Fantastic news and about time. Let’s hope they do it all manually and avoid the herbicides altogether. Also, it would be nice to see them selectively leaving some weeds to grow – we had wonderful poppies and many more around the Ventnor pavements last year.

Steve Goodman

It certainly sounds like a step in the right direction; as it’s IR some worry remains about what “wherever possible” and “where manual removal is not possible” will turn out to mean, given that machine-free and chemical-free control was always and is still possible, and (from memory) that some “organic-based” herbicides (eg glyphosate) are toxic to various degrees…

ian123

This is very good news. The way that council employees used to speed up and down on their quad bikes spraying strong chemicals over pavements and around street trees, disappearing without leaving any notices warning people (pet owners in particular), was always concerning.

Tamara
No, Island Roads, you cannot claim that spraying neonicotinoid herbicides from quad bikes was safe practice. That was endangering human and other animals’ health. But at last you are listening and changing your ways. Now stop calling them weeds and take a course in botany. Some native wild plants are shallow rooting and will do no harm to pavement edges or walls, but enhance our built environment… Read more »
Rowan

Great news! Thank you!

Rhos yr Alarch

Phew – at last some good sense prevails! Hitherto the spraying regime has been liberal and indisriminate. Hopefully some of the native plants will be left in place if they are not affecting drainage of safety of the public…

elemental

Thank you, decision makers!

islandliving100
I’m all for avoiding herbicides, but I’m sure we’ll pay more for this approach in the long run with IR. When people question “why is there weeds everywhere?” Island Roads will just say they’re taking the environmental approach (ie; off the hook). A mixture of all methods is the best.

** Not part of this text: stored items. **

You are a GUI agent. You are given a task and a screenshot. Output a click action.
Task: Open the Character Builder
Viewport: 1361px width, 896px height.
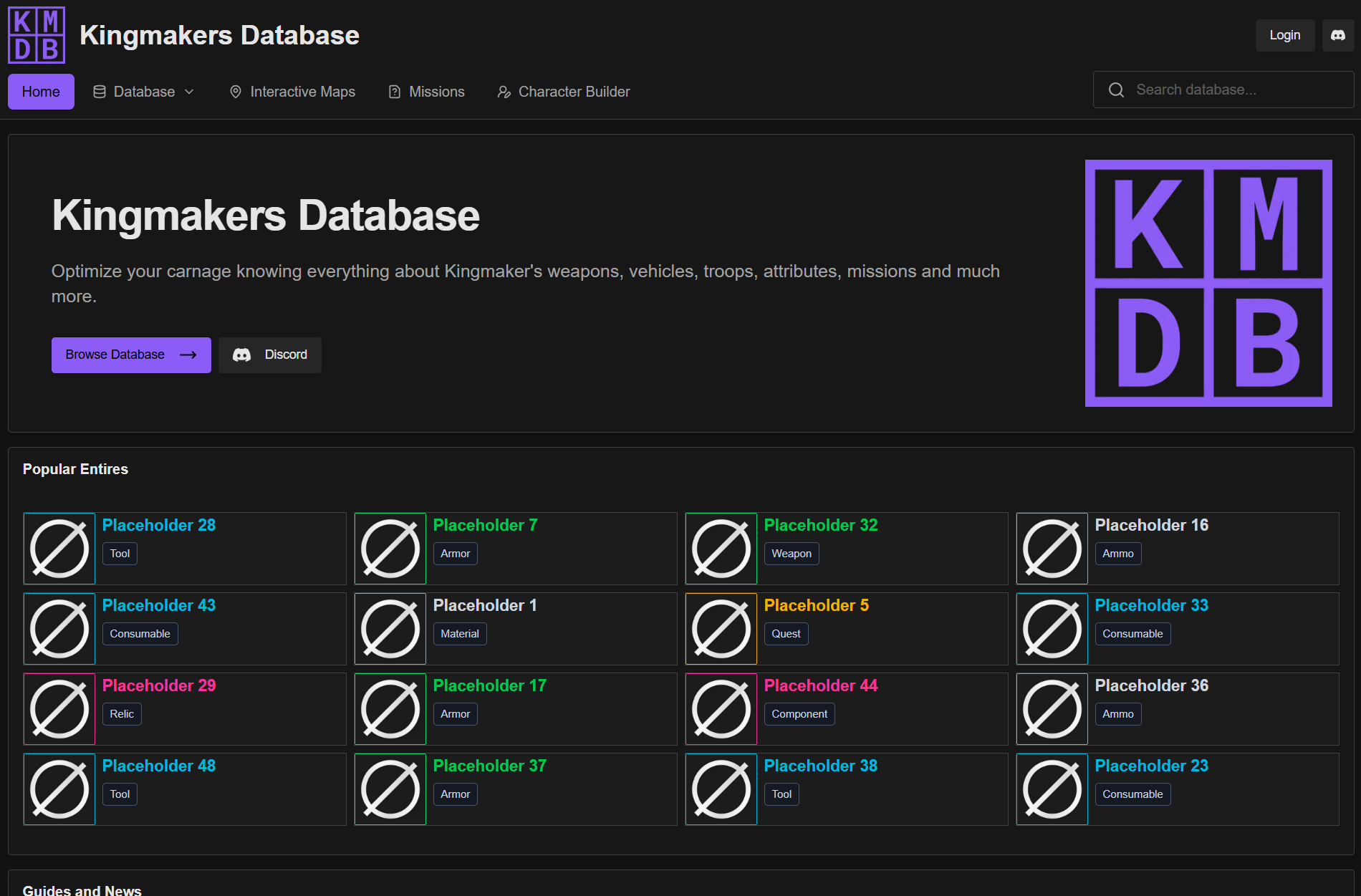[x=564, y=92]
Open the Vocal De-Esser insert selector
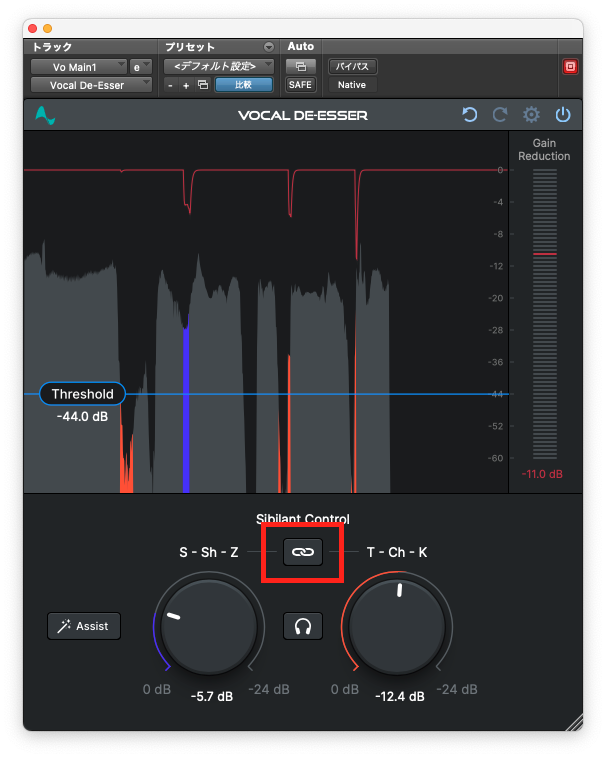 [90, 85]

Hand pulling and regular maintenance in sensitive areas. Spraying glyphosate or hot foam on new highways/kerbs where… Read more »
Rowan

The trouble with pesticides being a ‘cheap’ option is that the costs come along later in the form of damaged habitats and damage to people’s health.

Benny C

Hopefully people are more likely to ask ‘why are there more weeds everywhere.’ Spraying herbicides is yesterday’s hero. Catch up.